[Opening Records for this task section]
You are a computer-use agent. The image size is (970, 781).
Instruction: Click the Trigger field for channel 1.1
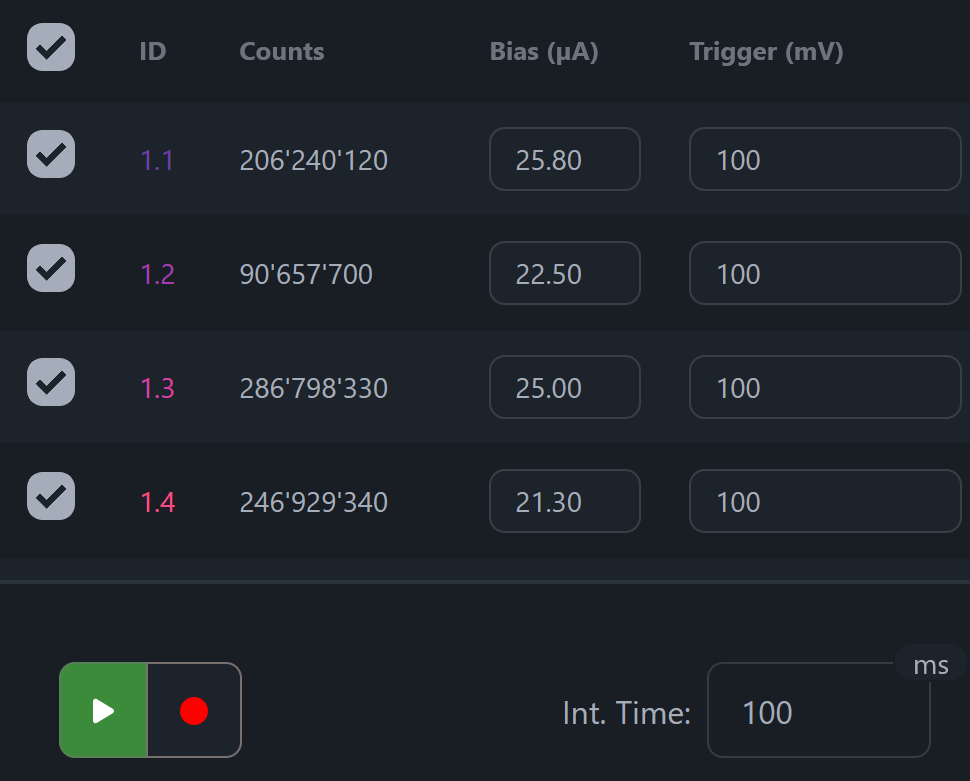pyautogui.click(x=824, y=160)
[Closing Records for this task section]
[Opening Records for this task section]
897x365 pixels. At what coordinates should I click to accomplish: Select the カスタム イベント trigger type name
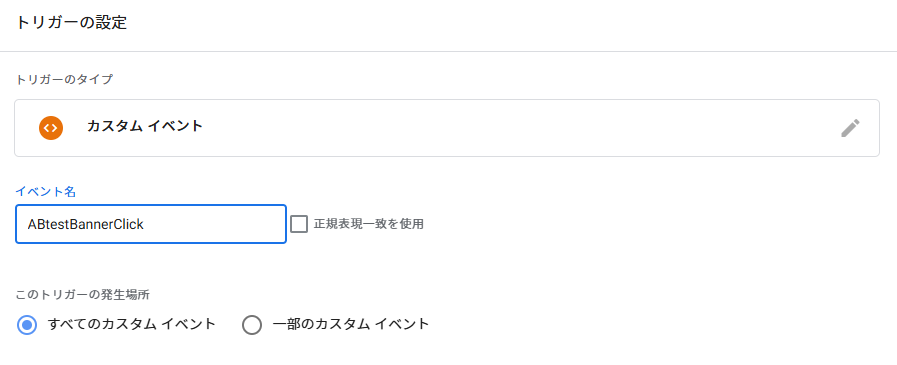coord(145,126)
[Closing Records for this task section]
[Opening Records for this task section]
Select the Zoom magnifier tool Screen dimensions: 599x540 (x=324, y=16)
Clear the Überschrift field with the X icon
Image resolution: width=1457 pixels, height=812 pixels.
[Closing Records for this task section]
#### [Work instruction]
Please, from the entries above, set down exactly the lines from the one containing "Select the Zoom" through the one containing "Image resolution: width=1457", and only those.

#### [Completed exercise]
Select the Zoom magnifier tool Screen dimensions: 599x540 (x=324, y=16)
Clear the Überschrift field with the X icon
Image resolution: width=1457 pixels, height=812 pixels.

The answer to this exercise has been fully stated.